[Dataset entries]
◇ ◇ ◇ ◇ ◇

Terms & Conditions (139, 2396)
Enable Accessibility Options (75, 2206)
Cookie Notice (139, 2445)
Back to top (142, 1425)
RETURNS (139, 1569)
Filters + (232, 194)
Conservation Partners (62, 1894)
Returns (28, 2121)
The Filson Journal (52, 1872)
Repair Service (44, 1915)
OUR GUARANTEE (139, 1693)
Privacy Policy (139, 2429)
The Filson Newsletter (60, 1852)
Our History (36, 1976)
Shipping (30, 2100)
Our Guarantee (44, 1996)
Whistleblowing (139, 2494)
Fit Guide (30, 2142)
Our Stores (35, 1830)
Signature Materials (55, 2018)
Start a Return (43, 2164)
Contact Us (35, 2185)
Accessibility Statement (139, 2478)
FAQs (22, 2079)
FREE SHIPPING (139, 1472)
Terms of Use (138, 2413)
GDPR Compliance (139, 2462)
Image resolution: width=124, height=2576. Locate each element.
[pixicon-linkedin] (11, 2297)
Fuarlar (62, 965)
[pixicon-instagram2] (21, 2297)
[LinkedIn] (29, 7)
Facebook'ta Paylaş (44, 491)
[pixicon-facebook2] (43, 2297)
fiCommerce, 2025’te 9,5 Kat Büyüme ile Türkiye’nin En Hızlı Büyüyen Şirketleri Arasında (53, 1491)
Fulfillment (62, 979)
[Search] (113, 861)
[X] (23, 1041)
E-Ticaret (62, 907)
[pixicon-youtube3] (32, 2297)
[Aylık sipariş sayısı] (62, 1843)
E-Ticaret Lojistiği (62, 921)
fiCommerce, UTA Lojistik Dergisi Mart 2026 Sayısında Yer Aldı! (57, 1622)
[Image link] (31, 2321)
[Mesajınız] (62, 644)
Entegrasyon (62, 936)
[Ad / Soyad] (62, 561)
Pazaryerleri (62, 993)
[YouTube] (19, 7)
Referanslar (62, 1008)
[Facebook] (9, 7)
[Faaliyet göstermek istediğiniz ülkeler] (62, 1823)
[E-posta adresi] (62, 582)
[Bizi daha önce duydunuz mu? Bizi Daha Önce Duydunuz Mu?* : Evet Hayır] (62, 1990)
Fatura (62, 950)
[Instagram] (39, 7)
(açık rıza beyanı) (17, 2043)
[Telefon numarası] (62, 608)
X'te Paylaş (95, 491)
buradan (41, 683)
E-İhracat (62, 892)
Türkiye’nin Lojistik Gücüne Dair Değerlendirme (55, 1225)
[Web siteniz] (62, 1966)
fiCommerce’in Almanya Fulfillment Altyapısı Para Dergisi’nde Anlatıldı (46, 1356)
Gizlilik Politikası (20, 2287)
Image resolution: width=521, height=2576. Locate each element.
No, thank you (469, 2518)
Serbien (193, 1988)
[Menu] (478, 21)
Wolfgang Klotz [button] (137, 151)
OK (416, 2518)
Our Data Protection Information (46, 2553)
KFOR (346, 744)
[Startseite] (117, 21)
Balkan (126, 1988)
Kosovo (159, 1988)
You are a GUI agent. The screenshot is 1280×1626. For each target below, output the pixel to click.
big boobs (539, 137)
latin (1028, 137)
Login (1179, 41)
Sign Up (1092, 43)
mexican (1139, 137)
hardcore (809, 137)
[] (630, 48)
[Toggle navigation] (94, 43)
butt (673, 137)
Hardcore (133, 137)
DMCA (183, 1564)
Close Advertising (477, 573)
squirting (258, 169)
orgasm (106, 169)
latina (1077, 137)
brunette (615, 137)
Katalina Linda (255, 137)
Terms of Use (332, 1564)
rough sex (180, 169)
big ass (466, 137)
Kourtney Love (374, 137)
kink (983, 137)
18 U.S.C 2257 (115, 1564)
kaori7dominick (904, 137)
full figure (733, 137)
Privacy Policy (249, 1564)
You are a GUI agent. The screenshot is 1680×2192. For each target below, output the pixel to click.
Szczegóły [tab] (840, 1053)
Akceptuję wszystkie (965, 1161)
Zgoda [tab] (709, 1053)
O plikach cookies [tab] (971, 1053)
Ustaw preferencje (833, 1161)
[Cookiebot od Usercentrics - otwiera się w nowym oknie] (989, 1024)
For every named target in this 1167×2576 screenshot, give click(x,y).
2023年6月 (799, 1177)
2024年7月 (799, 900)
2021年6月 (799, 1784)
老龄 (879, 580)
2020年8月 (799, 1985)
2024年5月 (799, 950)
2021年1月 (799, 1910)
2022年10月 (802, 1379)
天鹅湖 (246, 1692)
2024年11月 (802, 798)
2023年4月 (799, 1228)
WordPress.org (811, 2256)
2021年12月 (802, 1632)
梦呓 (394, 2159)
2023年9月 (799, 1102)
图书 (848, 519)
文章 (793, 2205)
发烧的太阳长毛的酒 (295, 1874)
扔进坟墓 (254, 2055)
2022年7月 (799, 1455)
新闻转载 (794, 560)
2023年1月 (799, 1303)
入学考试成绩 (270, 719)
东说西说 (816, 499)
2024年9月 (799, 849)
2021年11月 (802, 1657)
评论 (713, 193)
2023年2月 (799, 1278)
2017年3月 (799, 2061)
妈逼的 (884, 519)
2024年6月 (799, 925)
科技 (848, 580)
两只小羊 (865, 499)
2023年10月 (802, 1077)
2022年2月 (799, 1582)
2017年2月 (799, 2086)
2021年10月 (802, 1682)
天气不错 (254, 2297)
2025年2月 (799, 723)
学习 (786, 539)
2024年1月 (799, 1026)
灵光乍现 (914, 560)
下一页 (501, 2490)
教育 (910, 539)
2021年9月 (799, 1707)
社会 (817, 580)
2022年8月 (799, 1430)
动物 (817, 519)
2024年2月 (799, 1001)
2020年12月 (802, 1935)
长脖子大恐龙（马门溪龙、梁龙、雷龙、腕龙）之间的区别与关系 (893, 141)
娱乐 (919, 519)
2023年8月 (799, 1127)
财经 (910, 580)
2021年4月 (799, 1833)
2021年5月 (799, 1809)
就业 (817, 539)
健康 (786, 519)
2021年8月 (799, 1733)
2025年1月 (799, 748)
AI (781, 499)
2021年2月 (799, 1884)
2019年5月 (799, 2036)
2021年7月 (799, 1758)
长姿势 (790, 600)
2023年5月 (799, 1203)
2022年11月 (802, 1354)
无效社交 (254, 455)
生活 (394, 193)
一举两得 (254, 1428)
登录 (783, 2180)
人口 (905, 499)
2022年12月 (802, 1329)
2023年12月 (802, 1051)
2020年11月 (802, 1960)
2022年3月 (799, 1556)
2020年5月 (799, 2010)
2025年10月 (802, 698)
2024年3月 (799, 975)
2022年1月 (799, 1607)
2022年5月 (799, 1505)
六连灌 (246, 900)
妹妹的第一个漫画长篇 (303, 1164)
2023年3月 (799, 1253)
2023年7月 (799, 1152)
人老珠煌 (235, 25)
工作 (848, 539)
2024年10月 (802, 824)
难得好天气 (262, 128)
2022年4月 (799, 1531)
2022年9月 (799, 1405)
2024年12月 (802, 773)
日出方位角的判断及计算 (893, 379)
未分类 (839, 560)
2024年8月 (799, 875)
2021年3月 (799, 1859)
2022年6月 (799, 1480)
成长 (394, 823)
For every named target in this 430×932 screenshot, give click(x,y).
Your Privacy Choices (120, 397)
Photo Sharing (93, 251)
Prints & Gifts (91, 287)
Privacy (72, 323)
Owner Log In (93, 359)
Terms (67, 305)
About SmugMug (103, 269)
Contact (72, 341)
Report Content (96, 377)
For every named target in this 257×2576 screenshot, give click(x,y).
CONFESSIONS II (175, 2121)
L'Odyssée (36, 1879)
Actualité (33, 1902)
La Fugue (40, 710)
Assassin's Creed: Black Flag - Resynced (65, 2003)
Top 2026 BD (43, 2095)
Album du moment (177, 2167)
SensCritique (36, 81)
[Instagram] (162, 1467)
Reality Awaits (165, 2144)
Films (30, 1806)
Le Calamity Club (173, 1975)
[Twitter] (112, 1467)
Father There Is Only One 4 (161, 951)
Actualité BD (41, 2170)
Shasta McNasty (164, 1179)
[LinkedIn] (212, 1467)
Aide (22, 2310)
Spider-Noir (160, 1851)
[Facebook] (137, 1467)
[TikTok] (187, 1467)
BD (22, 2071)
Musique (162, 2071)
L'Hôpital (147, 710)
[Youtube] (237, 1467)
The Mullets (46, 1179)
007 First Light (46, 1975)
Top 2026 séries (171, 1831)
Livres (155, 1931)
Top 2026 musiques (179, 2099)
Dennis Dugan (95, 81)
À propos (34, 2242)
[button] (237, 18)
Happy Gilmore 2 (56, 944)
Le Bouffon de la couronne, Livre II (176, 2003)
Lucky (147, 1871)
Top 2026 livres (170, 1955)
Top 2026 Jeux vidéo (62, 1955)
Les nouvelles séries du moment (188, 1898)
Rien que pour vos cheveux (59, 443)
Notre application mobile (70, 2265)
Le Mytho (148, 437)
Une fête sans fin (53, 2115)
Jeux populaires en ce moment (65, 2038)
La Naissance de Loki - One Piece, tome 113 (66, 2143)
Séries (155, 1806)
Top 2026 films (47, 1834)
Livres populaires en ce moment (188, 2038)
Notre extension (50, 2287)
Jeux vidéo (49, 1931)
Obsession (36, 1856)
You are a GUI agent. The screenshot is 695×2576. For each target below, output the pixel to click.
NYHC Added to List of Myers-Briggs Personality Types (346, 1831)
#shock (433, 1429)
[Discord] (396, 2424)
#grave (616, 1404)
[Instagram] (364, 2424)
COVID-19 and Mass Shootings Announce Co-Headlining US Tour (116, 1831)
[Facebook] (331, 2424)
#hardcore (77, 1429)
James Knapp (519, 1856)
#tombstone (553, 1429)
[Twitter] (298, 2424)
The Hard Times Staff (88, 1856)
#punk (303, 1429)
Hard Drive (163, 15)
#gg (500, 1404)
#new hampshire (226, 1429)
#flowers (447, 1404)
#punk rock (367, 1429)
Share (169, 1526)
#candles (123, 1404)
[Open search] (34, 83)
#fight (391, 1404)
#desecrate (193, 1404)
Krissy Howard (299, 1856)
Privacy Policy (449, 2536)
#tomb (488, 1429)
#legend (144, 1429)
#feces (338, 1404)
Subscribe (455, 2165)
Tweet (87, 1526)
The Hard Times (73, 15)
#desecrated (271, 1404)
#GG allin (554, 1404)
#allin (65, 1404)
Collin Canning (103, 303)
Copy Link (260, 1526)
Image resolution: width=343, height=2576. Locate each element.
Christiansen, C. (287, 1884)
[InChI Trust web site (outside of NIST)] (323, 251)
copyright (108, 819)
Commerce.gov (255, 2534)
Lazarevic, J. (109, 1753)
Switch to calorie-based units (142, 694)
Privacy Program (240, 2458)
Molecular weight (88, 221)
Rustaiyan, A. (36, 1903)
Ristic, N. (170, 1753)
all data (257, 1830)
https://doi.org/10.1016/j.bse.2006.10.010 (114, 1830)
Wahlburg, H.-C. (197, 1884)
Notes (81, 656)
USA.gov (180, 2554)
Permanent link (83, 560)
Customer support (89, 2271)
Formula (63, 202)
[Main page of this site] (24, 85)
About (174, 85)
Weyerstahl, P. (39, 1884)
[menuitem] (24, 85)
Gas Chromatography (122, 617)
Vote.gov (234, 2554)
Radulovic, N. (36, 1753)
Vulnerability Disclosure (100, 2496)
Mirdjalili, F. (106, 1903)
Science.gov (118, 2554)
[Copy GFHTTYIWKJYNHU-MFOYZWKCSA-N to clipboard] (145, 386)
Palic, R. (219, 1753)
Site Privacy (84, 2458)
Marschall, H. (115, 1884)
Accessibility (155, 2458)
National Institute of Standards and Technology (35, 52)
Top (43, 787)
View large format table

◇ ◇ ◇ ◇ ◇

Task item - Of the lines above, extract only those from the line with "2022年8月 (799, 1430)" to the line with "2023年12月 (802, 1051)", both included, exactly as written.

Answer to this task -
2022年8月 (799, 1430)
动物 (817, 519)
2024年2月 (799, 1001)
2020年12月 (802, 1935)
长脖子大恐龙（马门溪龙、梁龙、雷龙、腕龙）之间的区别与关系 (893, 141)
娱乐 (919, 519)
2023年8月 (799, 1127)
财经 (910, 580)
2021年4月 (799, 1833)
2021年5月 (799, 1809)
就业 (817, 539)
健康 (786, 519)
2021年8月 (799, 1733)
2025年1月 (799, 748)
AI (781, 499)
2021年2月 (799, 1884)
2019年5月 (799, 2036)
2021年7月 (799, 1758)
长姿势 (790, 600)
2023年5月 (799, 1203)
2022年11月 (802, 1354)
无效社交 (254, 455)
生活 (394, 193)
一举两得 (254, 1428)
登录 (783, 2180)
人口 (905, 499)
2022年12月 (802, 1329)
2023年12月 (802, 1051)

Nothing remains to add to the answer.